Loopalopes

Loopalopes are small crested thorngrazers descended from rumbling helmethead of Serinarcta, that have evolved into gracile runners and now superficially resemble deer, with a bodyplan very similar to earlier, distantly related circuagodonts. They are the fastest of all thorngrazers, some forms able to reach top speeds of 50 miles per hour, using agility and speed to escape their enemies and in the process losing their defensive attributes. Loopalopes are mostly hornless and tuskless, with very long snouts adapted to crop grass with their beak-like tooth arrangement low to the ground, while keeping the eyes raised to spot danger on the horizon. Loopalopes are timid and easily startled, as their lives depend on running. Males of this group sport rounded, often interwoven horn crests from which the group's name is derived. A colorful membrane of skin connects the horns together, making the display surface even larger. Females in contrast have only small, backswept horns, and lack bright markings completely. The majority of species live in continental grasslands, especially the savannah woodlands, but there are very notable exceptions, such as the insular horns of paradise of the Isle of Zarreland.

The blue-hooped loopalope is a savannah-dweller size of a small deer, but though it can be found in dry uplands, it especially favors remaining areas of damp grassland, such as low-lying plains near rivers, and is equipped with wide-splayed hooves that let it stride over flooded grasslands without being bogged down in mud.

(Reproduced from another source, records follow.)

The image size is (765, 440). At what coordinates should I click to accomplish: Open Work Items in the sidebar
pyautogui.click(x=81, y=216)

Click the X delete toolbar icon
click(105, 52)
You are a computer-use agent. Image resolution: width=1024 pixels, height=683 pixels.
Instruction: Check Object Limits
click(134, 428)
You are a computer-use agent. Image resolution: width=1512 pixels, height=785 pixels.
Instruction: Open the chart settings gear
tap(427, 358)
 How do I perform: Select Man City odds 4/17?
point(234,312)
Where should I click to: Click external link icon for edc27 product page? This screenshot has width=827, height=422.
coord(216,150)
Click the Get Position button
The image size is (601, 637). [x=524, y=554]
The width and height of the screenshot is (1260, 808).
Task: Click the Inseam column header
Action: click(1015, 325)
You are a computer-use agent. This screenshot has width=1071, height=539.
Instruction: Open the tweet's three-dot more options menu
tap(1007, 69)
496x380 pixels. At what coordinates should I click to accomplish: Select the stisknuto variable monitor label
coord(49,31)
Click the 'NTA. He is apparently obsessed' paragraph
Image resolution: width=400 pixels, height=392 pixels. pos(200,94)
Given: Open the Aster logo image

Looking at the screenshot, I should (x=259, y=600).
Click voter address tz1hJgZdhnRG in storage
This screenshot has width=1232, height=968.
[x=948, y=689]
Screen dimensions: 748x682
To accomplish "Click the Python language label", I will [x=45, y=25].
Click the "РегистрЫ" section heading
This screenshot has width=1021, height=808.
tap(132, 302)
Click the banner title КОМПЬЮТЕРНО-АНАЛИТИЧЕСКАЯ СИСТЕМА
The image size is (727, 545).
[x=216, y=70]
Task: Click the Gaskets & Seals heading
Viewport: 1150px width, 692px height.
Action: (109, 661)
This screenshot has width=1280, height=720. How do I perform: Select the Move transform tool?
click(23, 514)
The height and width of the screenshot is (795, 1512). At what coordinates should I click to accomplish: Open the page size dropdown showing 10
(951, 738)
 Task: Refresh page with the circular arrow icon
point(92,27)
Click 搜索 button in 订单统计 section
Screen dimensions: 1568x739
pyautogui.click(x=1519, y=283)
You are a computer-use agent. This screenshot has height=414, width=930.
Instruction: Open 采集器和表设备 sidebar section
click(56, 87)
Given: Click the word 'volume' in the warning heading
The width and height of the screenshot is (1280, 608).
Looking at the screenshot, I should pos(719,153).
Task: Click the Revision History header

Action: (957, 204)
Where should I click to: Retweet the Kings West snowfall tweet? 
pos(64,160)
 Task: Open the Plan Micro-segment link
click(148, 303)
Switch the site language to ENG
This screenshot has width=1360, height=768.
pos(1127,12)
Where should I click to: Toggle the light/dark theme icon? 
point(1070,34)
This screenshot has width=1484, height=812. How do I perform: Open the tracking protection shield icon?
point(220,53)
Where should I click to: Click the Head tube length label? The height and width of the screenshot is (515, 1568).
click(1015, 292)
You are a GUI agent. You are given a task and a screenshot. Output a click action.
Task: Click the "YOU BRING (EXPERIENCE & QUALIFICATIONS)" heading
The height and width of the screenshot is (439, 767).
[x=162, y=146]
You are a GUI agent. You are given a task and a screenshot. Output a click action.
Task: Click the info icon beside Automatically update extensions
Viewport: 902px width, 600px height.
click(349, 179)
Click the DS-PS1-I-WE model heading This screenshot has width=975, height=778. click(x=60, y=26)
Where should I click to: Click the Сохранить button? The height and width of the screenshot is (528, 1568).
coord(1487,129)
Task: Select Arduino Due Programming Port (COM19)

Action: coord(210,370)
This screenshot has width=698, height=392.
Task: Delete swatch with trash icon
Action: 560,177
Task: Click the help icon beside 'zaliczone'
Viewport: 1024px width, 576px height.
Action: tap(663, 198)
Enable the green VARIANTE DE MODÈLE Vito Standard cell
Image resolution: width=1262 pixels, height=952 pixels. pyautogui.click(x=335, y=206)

Their fur is very short and greasy to repel water, and their hind leg is relatively long, so that is is not held vertically under the body but rather angled back when at rest, in order to improve stride distance over flooded ground. The crest of the male of this species is extremely vibrant, almost neon, and is fluorescent (but not luminescent), so that it reflects light and shines even at night under planetlight; whole herds glitter in the dark as they forage for food under the planet on clear nights putting on a spectacle. They can do this because their large herds provide protection from enemies, and their habitat lacks places to hide anyway so that being invisible to their enemies is difficult and for the males, less important than being obvious to the opposite sex. The horns of the male begin like those of the female but then as it grows curve inward toward each other, wrap around, and then grow out again as they develop, producing two hoop-like structures through which skin then grows to produce two flag-like structures. Very mature males may sport the beginnings of a third hoop as the horns continue to grow and turn back toward each other. 

Loopalopes have adapted more toward visual display than vocal ability; the song of the male blue-hooped loopalope is a simplistic trumpeting, while females - with small horns - can only honk nasally. Species which favor forested habitats where visibility over long distance is poor, however, usually retain more complex calls to communicate.